_PROVIDED RECORDS_

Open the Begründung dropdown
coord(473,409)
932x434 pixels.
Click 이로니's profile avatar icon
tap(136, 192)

---

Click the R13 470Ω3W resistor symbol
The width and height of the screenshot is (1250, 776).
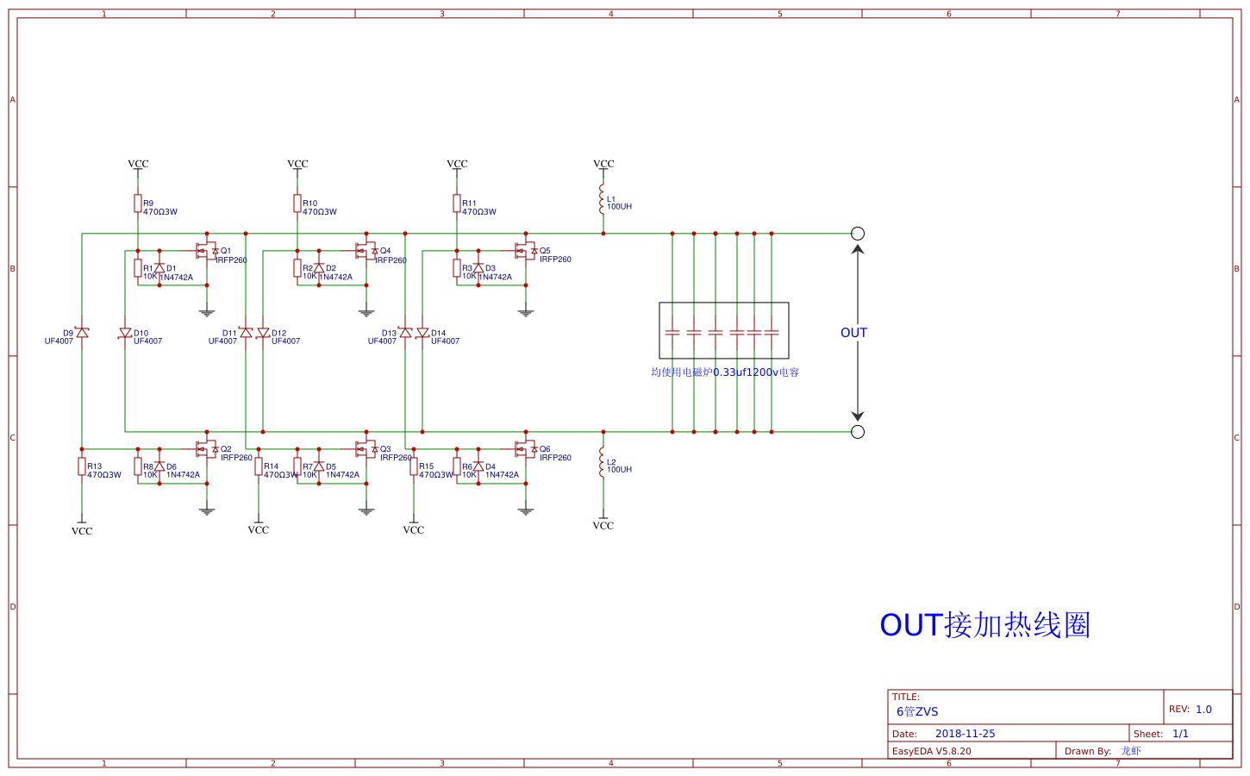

_PROMPT_
Copy out the lines above exactly, beginning at the one that contains "Click the R13 470Ω3W resistor symbol" and ending at the one that contains "The width and".

_ANSWER TO THIS TASK_
Click the R13 470Ω3W resistor symbol
The width and height of the screenshot is (1250, 776).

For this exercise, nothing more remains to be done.